The Atlantic Center for the Arts, our New Smyrna Beach gem of cutting-edge creativity-slash-Skinner box experiment in cultural deprivation for visiting artists, recently hosted an all-cartoonist residency. In October 2012, a group of comics creators got together for three weeks of imagination incubation, and this book is the record of their days. Ellen Forney, Dean Haspiel, Megan Kelso, Lara Antal, Sean Ironman and 20 more contribute short strips, ranging in tone from the snarky to the introspective, on the themes of “tropical isolation,” the “wondrous blur of creative freedom” and “other primordial nature.”

Albin Polasek Museum and Sculpture Gardens

633 Osceola Ave., Winter Park
407-647-6294
polasek.org

This Czech émigré’s waterfront home is a gorgeous setting for his monumental expressionistic sculptures, dating back to the 1940s. While its current programming suits the Sunday painter more than the serious artist, it is still a beautiful setting for events, and a stroll through the gardens to gaze upon art that was created during World War II, expressing the world’s greatest modern agony, is a powerful experience not to be missed.

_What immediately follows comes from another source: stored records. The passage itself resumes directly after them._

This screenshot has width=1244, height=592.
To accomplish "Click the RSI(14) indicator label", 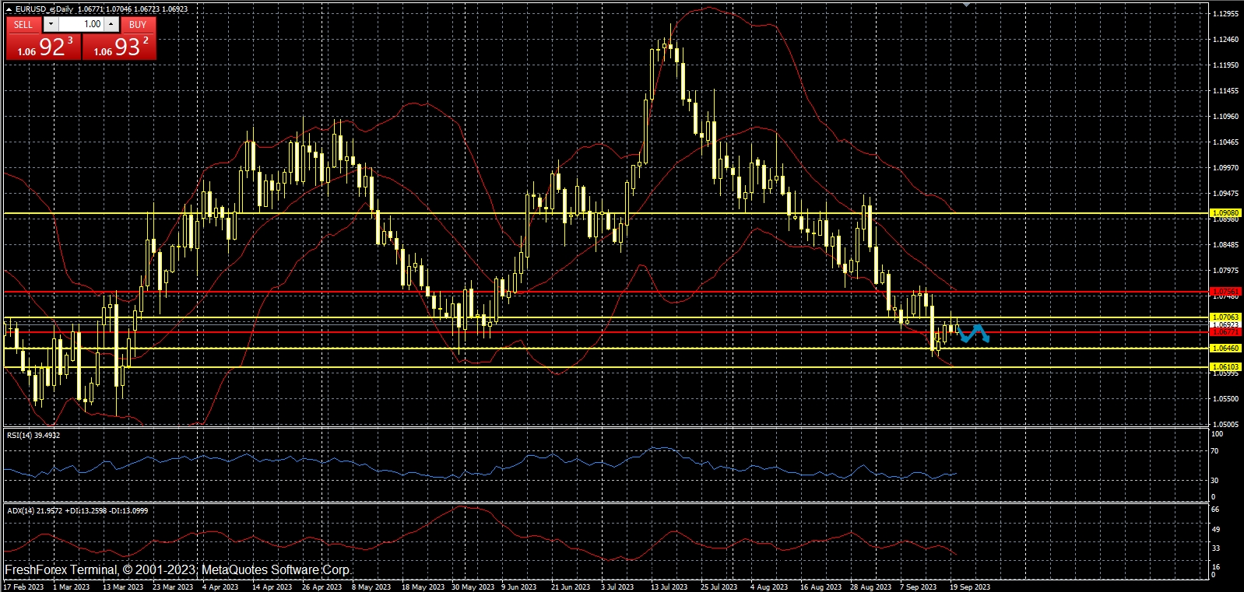I will click(33, 436).
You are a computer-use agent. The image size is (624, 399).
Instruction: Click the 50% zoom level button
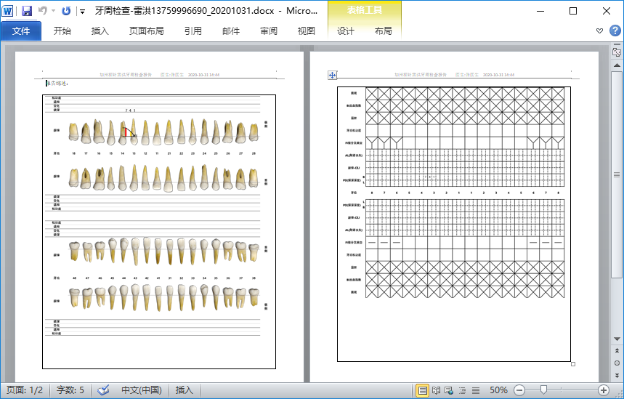coord(498,390)
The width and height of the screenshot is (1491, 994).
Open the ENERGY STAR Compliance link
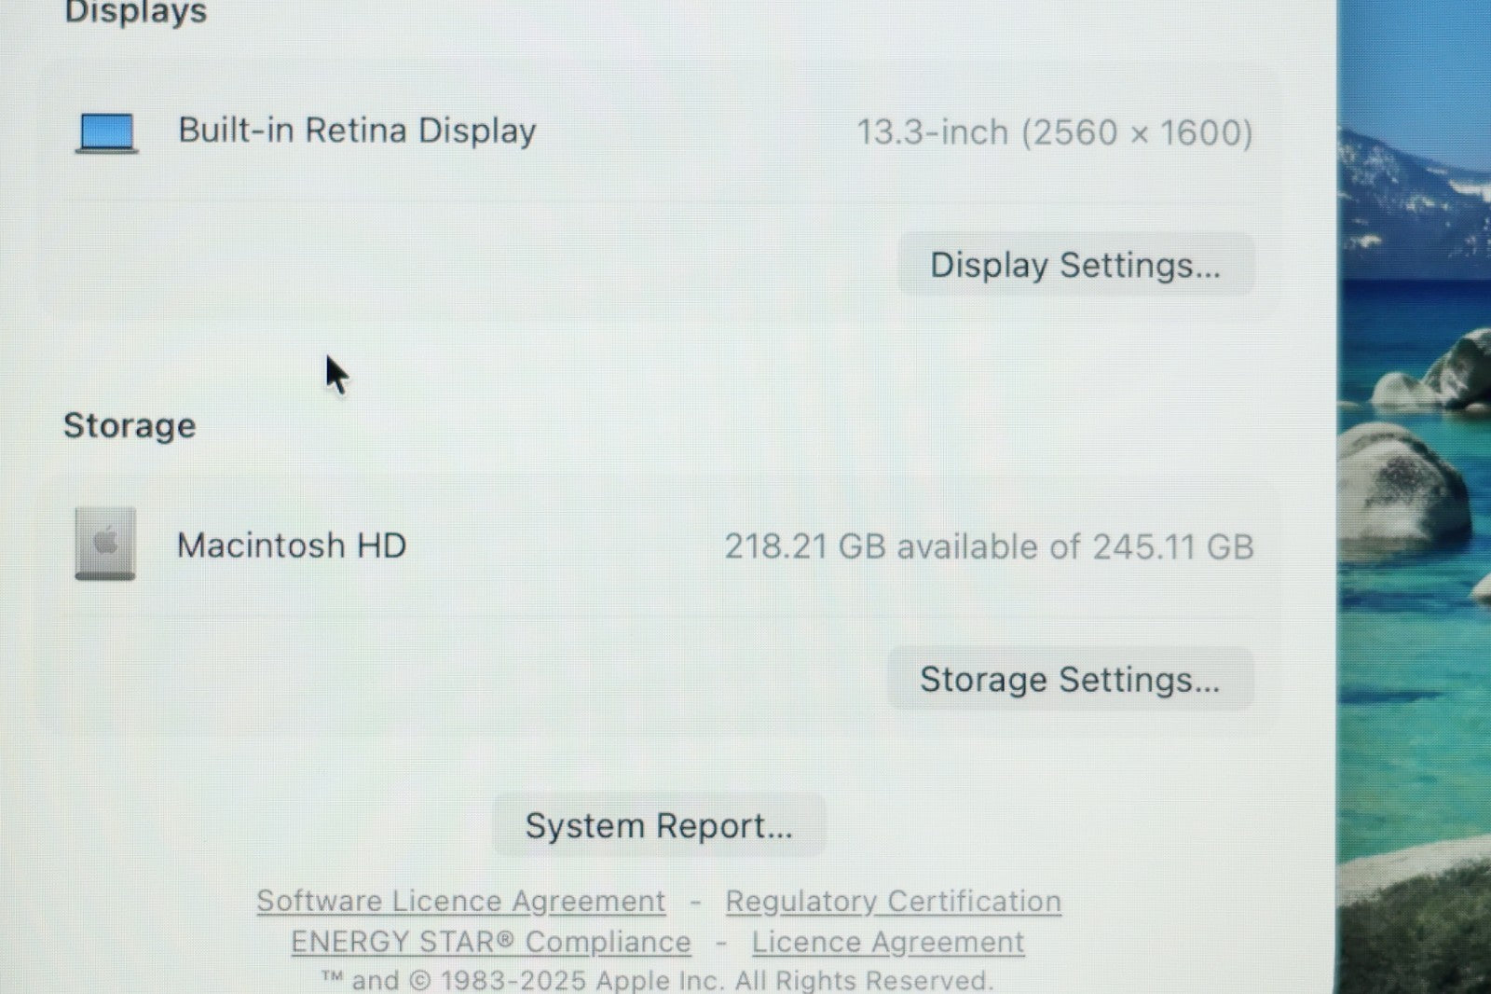pos(491,943)
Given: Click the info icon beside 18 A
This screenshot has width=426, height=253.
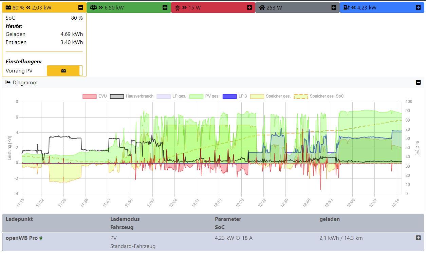Looking at the screenshot, I should (238, 238).
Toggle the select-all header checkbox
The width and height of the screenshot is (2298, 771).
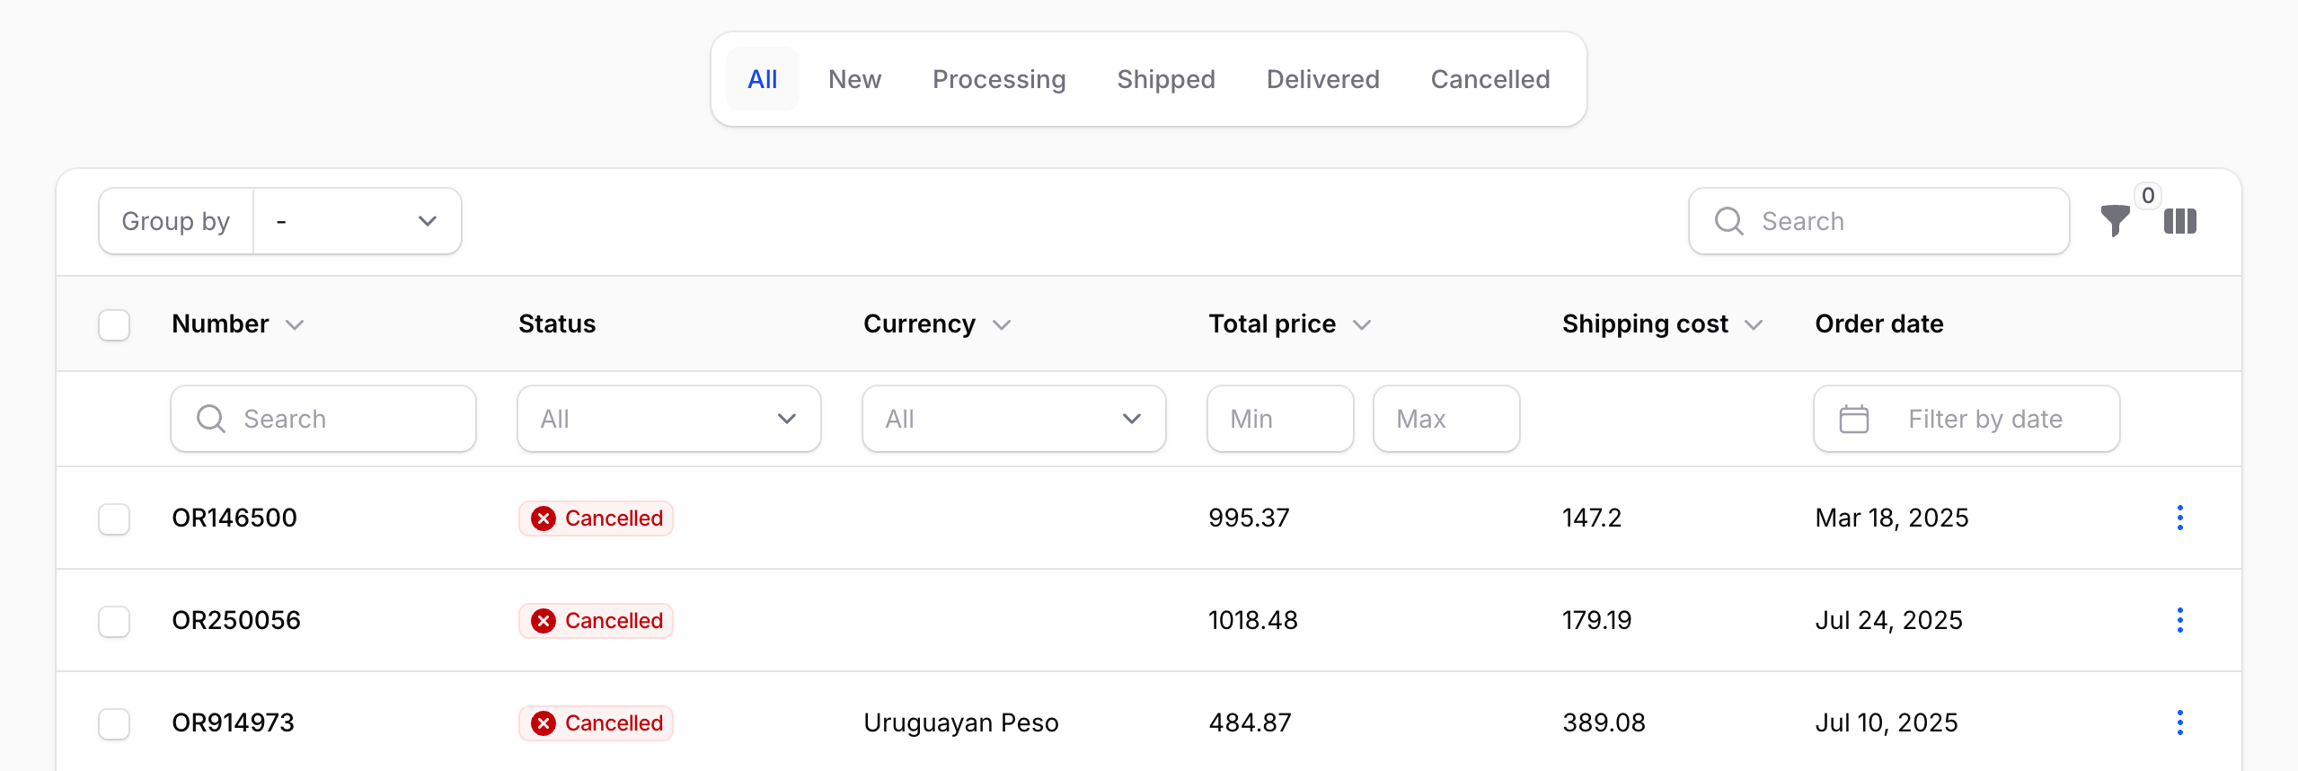tap(114, 324)
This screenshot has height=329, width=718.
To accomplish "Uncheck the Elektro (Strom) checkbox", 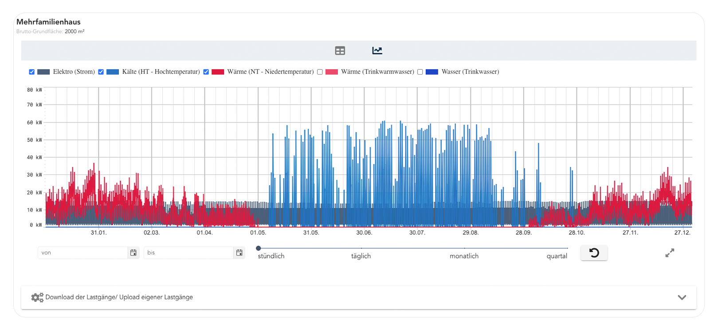I will click(32, 72).
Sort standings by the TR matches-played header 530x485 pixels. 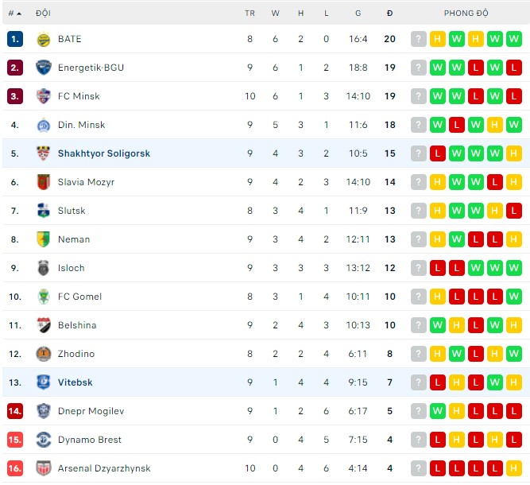(x=250, y=14)
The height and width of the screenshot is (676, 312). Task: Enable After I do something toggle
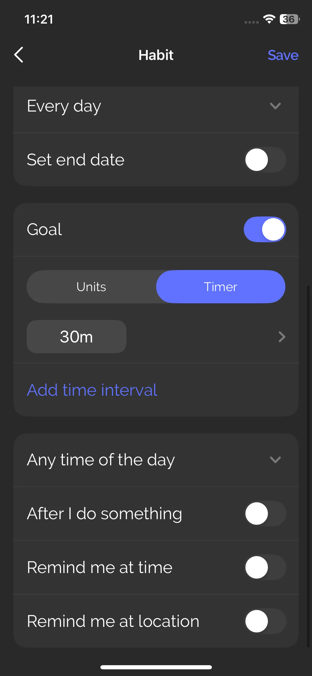(265, 513)
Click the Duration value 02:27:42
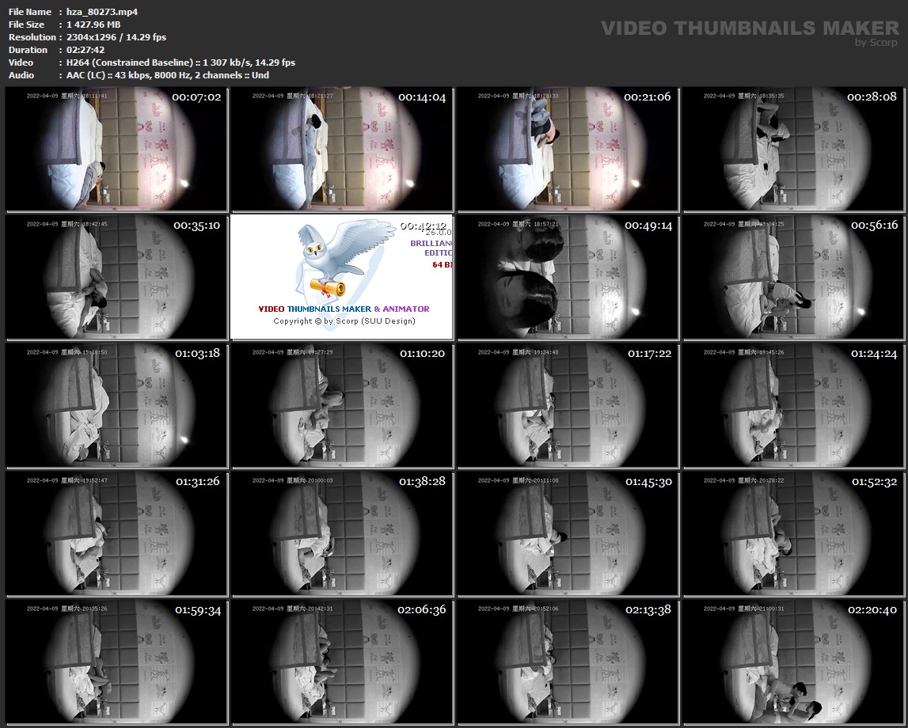 click(85, 50)
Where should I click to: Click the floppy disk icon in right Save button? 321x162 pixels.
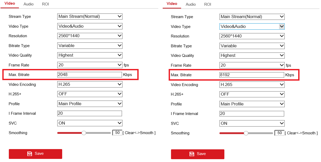point(192,154)
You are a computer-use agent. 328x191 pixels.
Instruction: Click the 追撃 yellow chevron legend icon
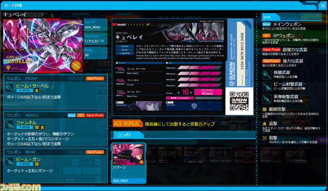click(264, 124)
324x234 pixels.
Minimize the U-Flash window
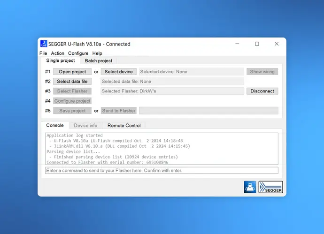237,44
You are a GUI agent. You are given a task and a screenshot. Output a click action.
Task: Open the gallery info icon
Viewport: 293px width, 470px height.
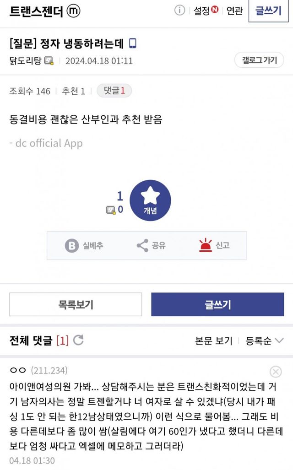180,11
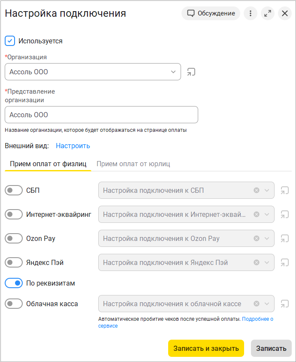The width and height of the screenshot is (296, 362).
Task: Open the облачная касса setting record icon
Action: pos(285,304)
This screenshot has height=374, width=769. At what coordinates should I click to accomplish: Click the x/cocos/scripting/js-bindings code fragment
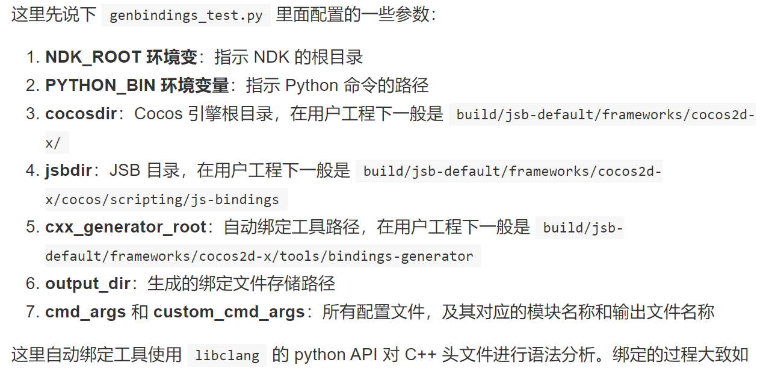coord(162,200)
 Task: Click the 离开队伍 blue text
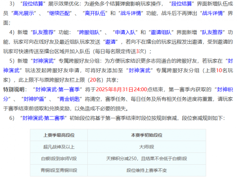pyautogui.click(x=95, y=13)
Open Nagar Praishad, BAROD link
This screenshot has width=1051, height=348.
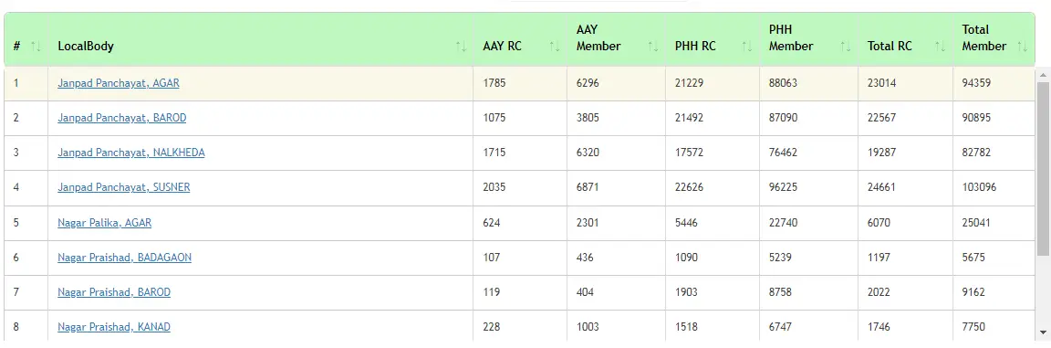click(x=114, y=292)
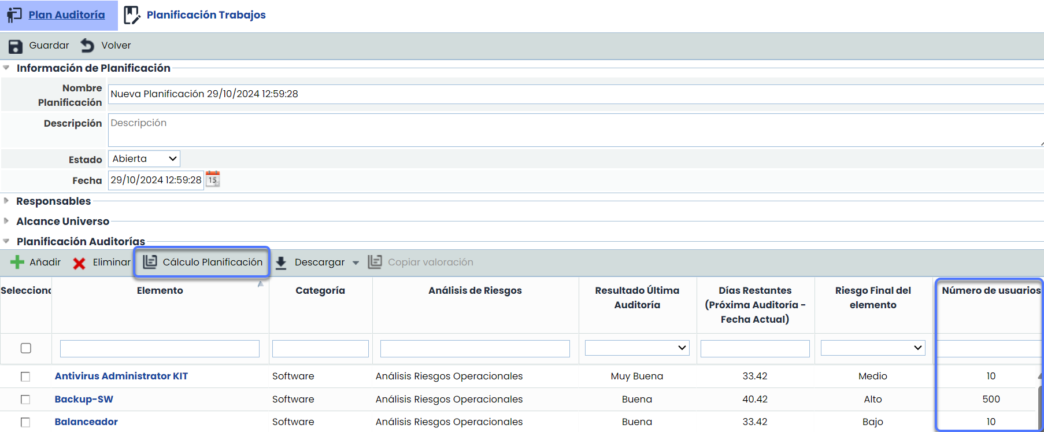Image resolution: width=1044 pixels, height=432 pixels.
Task: Open the Balanceador element link
Action: (x=86, y=422)
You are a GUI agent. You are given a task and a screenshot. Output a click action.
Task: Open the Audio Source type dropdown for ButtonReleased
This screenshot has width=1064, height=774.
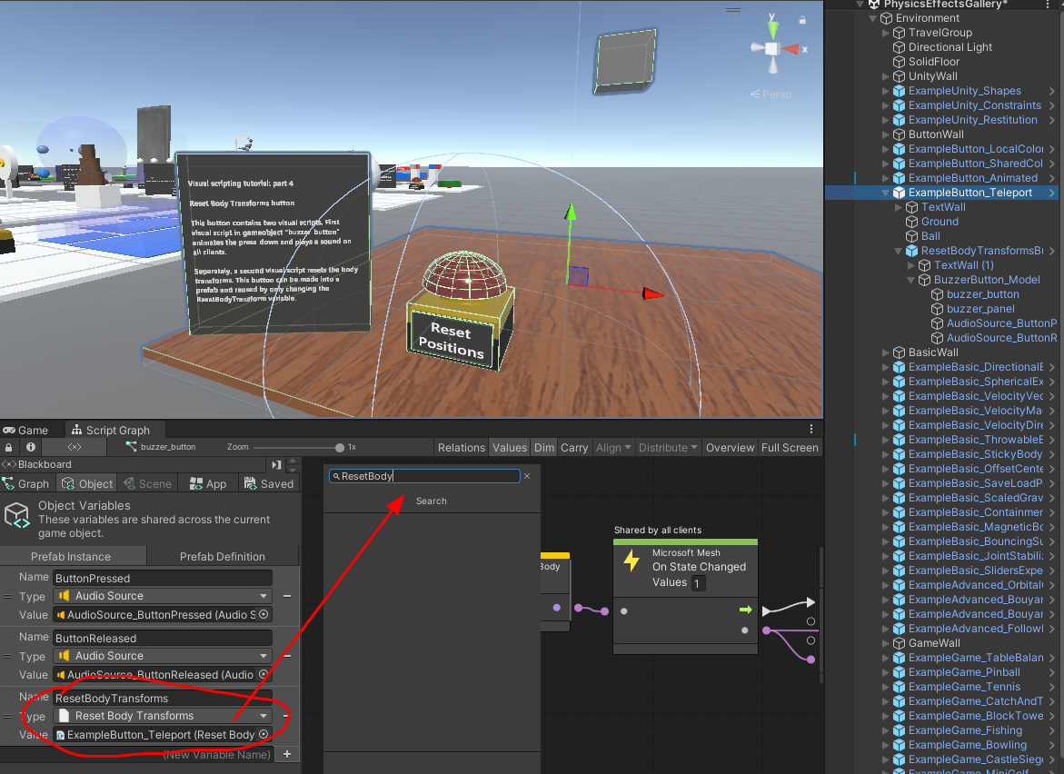[162, 656]
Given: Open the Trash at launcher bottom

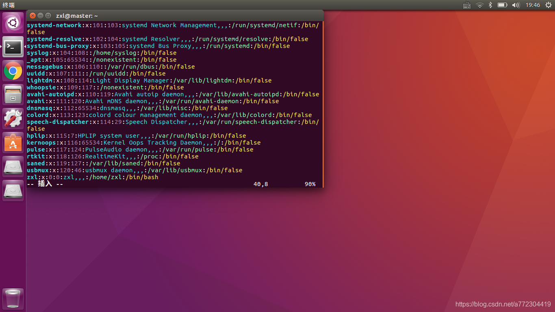Looking at the screenshot, I should click(x=13, y=298).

1. Orlando Ballet, orlandoballet.org
2. Skill Focus Burlesque, skillfocusburlesque.com
3. Voci Dance, vocidance.org

Fringe Festival takes over Ivanhood

orlandofringe.org

Every day in every way, they’re getting better and better. OK, maybe the organizers of the annual Orlando International Fringe Theatre Festival aren’t chanting 19th-century self-help guru Émile Coué’s famous autosuggestive mantra to themselves, but it’s working anyway. Each year they tackle a new area of the festival to improve, and 2013 was a banner year: The festival spilled out of its Loch Haven boundaries to spread across Ivanhoe Village, with shows at Theatre Downtown and Baby Blue’s new Venue and a 13,000-square-foot warehouse space on Alden Road hosting Visual Fringe. We can’t wait to see how they’re going to top that, but we have faith that they will.

Daytime hours and docent tours at Snap! 2013

snaporlando.com

Art parties are great, but are they great for art? Whether it’s Art Basel Miami Beach or Snap! Orlando, the work is surrounded, almost obscured, by crowds of people – who, as is to be expected at a fabulous social event, are paying more attention to each other than what’s on the walls. It’s fun, sure, but less than optimal for appreciating the art. This year Patrick Kahn took our not-so-subtle hints in that direction and blessedly added daytime hours and even docent-led tours over the two weekend days of his massive and magnificent photography festival. Having the opportunity to drift around the huge warehouse drinking it all in with no distractions was one of the high points of our year – although we hear the opening night party was a blast, too.

Monica Wendel

The Kerouac House
kerouacproject.org

When Brooklyn poet Monica Wendel became the Kerouac House’s latest writer in residence in March, she didn’t waste time discovering our neck of the woods. Besides stealing the show from literary lights Philip Deaver and John King during May’s Functionally Literate reading at the Timucua Arts White House, Wendel also took road trips to tourist destinations like Kennedy Space Center and Weeki Wachee Springs State Park. Her poetry picked up some Sunshine State stank along the way, illuminating Florida’s inescapable twinges of fear and hopelessness. In “Brain Science,” a new poem written during her stay, Wendel concludes a thought with “even as much as Florida feels like hell, or caves under its own weight into sinkholes that reach the slow-moving aquifer,” suggesting that three months here might just be long enough.